Il y a environ 400 000 ans, quelques-uns de nos ancêtres, abrités dans une caverne de Menez Dregan, dans le Finistère, utilisaient un silex et un nodule ferreux pour allumer un feu afin de se réchauffer. Sans le savoir, ils faisaient alors partie des premiers êtres humains à utiliser la biomasse. Ce principe qui consiste à utiliser la matière organique, végétale ou animale, pour produire de l’énergie est toujours au cœur de notre quotidien. Néanmoins, les moyens de production et les usages ont bien changé.

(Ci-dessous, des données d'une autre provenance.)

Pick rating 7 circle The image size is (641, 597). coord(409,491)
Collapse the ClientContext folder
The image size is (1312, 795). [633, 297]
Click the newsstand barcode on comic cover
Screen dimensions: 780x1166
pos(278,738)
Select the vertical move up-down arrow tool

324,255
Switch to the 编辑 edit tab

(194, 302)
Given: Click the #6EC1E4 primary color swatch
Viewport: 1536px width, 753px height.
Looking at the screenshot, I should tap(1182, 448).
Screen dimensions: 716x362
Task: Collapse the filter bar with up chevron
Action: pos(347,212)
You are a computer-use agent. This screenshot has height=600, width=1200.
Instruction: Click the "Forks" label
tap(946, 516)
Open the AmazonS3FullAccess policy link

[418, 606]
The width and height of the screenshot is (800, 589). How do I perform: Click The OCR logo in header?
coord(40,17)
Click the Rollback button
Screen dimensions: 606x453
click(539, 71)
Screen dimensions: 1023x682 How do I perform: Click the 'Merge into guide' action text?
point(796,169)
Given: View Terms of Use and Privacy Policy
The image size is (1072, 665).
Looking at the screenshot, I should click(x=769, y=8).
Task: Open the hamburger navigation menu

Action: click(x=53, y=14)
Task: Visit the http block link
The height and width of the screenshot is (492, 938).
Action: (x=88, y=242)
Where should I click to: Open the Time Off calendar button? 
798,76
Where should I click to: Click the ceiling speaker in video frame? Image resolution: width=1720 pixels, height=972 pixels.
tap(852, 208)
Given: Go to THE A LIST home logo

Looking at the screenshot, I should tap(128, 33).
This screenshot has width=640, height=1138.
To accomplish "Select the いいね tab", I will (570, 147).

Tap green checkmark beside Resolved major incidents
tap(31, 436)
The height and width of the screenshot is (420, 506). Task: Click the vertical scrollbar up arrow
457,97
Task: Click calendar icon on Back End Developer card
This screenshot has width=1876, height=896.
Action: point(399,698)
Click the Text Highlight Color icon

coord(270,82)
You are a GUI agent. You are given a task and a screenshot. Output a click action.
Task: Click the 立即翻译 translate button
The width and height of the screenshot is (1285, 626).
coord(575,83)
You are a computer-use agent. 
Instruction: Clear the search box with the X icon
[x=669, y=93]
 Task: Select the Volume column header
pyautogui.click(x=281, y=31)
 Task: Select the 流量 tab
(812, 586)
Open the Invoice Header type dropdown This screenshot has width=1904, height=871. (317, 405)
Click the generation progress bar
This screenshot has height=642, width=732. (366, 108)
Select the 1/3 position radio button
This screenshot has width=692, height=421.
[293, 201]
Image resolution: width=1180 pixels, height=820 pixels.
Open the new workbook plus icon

La biomasse représente aujourd’hui 5,7 % du mix énergétique primaire de la France, ce qui en fait la première source d’énergie renouvelable devant l’hydraulique (2,4 %) et l’éolien (1,6 %). Elle a d’ailleurs pour avantage non négligeable d’être entièrement pilotable et facilement stockable, contrairement au solaire et à l’éolien. Si elle reste très loin du pétrole (28,1 %) et du nucléaire (40 %), elle pourrait devenir un élément crucial de notre transition énergétique, mais comporte malgré tout des limites.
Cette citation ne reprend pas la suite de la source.